Con il bonus facciata ha restituito a Villa La Rotonda il suo splendore. Quali lavori avete effettuato?
Si è trattato di un intervento di manutenzione straordinaria. Un lavoro importante dopo l’ultimo grande restauro fatto con mio padre nel 2000, che ha riportato alla luce frammenti di marmorino originale di 450 anni. Le facciate in ombra erano molto sporche ma decisamente solide. Le facciate al sole invece erano molto pulite, ma estremamente fragili perché il sole cuoce. E cuocere un intonaco (grassello di calce) vuol dire sbriciolarlo. Tutto l'intonaco stava in piedi per miracolo, un gioco di castelli di carta, ma era completamente staccato dalla struttura portante. Quindi è stato molto più facile pulire quello che sembrava orrendo, ma era attaccato alla casa, piuttosto che la parte a sud: appena ci mettevi mano si sarebbe potuto sbriciolare.
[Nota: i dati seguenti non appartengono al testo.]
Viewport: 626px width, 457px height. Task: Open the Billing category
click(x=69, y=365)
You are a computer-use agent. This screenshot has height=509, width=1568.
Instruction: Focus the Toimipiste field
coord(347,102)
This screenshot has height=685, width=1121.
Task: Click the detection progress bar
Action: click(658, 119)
Dopo il bonus facciata è arrivato il PNRR. In questo caso quali interventi avete compiuto?
Subito dopo, a febbraio del 2022, è arrivato il bando di gara e c'era già una certa pressione perché c’erano solo 45 giorni per presentare una bozza di spesa, non di un progetto. Questa bozza di spesa avrebbe avuto bisogno di più correzioni, invece è stata congelata tale e quale. Si sono presentati a livello nazionale più di 800 progetti, da Torino a Palermo. Ne hanno selezionati un centinaio, il progetto della Rotonda è arrivato undicesimo.
Il progetto in cosa consiste?
È relativo al recupero del giardino di un edificio storico vincolato: il boschetto romantico. L’impegno era quello di consegnare i lavori in tre anni e di garantire 120 giorni di apertura all’anno. Il giardino e la sua parte decorativa prendono il 30%; il 60% va alla parte botanica e il 10% va alla comunicazione.
Quanti alberi ci sono nel Boschetto?
È stato fatto un rilievo molto scrupoloso sull’intera proprietà, sono stati segnati 580 cartellini, è stato fatto anche un calcolo di staticità di oltre la metà delle piante, soprattutto nella zona del boschetto. Sono state analizzate moltissime piante danneggiate dai temporali passati o quelle considerate infestanti, di conseguenza la Sovrintendenza ha dato il permesso di compiere ottanta abbattimenti, ne abbiamo fatti circa settanta. Il totale adesso è di 430 alberi. Il tutto nei 15mila metri quadrati del Boschetto romantico, all’interno dei 12 ettari dell’intera proprietà.
Quali alberi sono e come incidono all'interno di un ecosistema più ampio?
Le essenze sono quasi tutte autoctone: sono piante della zona delle colline dei colli berici. Poi ci sono delle presenze volute nell'Ottocento, come il cedro del Libano per esempio, che è stato messo in asse all'ingresso di Sud Ovest. I platani orientalis sono molto antichi. Quello che con un soprannome io chiamo "il bambino" è un elemento alto più di 40 metri. Un esemplare immenso. Si tratta di un platano. I platani nei giardini romantici japelliani e nelle Ville Venete sono spesso presenti, anche per la loro velocità di crescita. E poi ci sono tigli, alcune querce. Ci sono i celtis occidentalis, piante dalla grande adattabilità che crescono ovunque, per questo chiamate in gergo "spaccasassi".
Qual è l’albero più antico?
Attraverso le carte del catasto Napoleonico si va ai primi dell'Ottocento e alcune piante segnalate oggi non sono più presenti, quindi credo che alcuni elementi di questo giardino non possano avere oltre i 200 anni.